## SHORT EXERCISE:
Reproduce the data below word for word, starting at the line that contains "Identify the location of the water" and ending with the final line of the data, both included.

━━━━

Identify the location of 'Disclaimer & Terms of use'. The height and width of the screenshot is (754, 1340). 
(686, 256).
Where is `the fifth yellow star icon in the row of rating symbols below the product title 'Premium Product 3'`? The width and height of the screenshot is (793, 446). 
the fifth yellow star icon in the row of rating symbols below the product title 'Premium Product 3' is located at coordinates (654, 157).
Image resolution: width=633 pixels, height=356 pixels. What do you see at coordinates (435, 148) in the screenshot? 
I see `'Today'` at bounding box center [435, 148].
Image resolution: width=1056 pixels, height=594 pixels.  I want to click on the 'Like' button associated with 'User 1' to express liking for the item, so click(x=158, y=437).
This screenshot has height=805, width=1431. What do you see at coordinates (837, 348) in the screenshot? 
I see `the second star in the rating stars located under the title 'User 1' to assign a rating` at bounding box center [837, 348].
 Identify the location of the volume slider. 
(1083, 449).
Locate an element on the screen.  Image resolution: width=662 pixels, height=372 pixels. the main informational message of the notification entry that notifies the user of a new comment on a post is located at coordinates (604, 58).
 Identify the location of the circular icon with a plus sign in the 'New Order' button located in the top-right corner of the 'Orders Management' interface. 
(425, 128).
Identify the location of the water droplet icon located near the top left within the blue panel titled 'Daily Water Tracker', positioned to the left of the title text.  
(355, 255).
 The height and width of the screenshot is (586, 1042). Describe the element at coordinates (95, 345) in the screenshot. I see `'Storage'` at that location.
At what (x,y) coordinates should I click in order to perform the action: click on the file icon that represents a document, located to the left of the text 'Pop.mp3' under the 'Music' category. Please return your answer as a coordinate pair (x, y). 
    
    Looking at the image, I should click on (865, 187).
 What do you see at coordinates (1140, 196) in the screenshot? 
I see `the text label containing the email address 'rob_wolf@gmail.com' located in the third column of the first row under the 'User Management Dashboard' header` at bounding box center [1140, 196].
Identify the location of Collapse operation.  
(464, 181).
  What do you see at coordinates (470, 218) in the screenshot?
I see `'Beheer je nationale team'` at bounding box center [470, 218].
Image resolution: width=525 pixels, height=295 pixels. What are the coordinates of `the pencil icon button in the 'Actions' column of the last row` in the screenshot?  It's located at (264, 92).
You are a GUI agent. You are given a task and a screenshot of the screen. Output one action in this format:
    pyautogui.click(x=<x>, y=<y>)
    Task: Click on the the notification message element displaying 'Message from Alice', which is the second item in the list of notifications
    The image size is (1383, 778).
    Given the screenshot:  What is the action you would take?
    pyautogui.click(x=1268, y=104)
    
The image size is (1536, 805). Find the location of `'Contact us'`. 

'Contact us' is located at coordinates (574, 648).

━━━━

## EXERCISE RESPONSE:
Identify the location of the water droplet icon located near the top left within the blue panel titled 'Daily Water Tracker', positioned to the left of the title text.  
(355, 255).
 The height and width of the screenshot is (586, 1042). Describe the element at coordinates (95, 345) in the screenshot. I see `'Storage'` at that location.
At what (x,y) coordinates should I click in order to perform the action: click on the file icon that represents a document, located to the left of the text 'Pop.mp3' under the 'Music' category. Please return your answer as a coordinate pair (x, y). 
    
    Looking at the image, I should click on (865, 187).
 What do you see at coordinates (1140, 196) in the screenshot? 
I see `the text label containing the email address 'rob_wolf@gmail.com' located in the third column of the first row under the 'User Management Dashboard' header` at bounding box center [1140, 196].
Identify the location of Collapse operation.  
(464, 181).
  What do you see at coordinates (470, 218) in the screenshot?
I see `'Beheer je nationale team'` at bounding box center [470, 218].
Image resolution: width=525 pixels, height=295 pixels. What are the coordinates of `the pencil icon button in the 'Actions' column of the last row` in the screenshot?  It's located at (264, 92).
You are a GUI agent. You are given a task and a screenshot of the screen. Output one action in this format:
    pyautogui.click(x=<x>, y=<y>)
    Task: Click on the the notification message element displaying 'Message from Alice', which is the second item in the list of notifications
    The image size is (1383, 778).
    Given the screenshot:  What is the action you would take?
    pyautogui.click(x=1268, y=104)
    
The image size is (1536, 805). Find the location of `'Contact us'`. 

'Contact us' is located at coordinates (574, 648).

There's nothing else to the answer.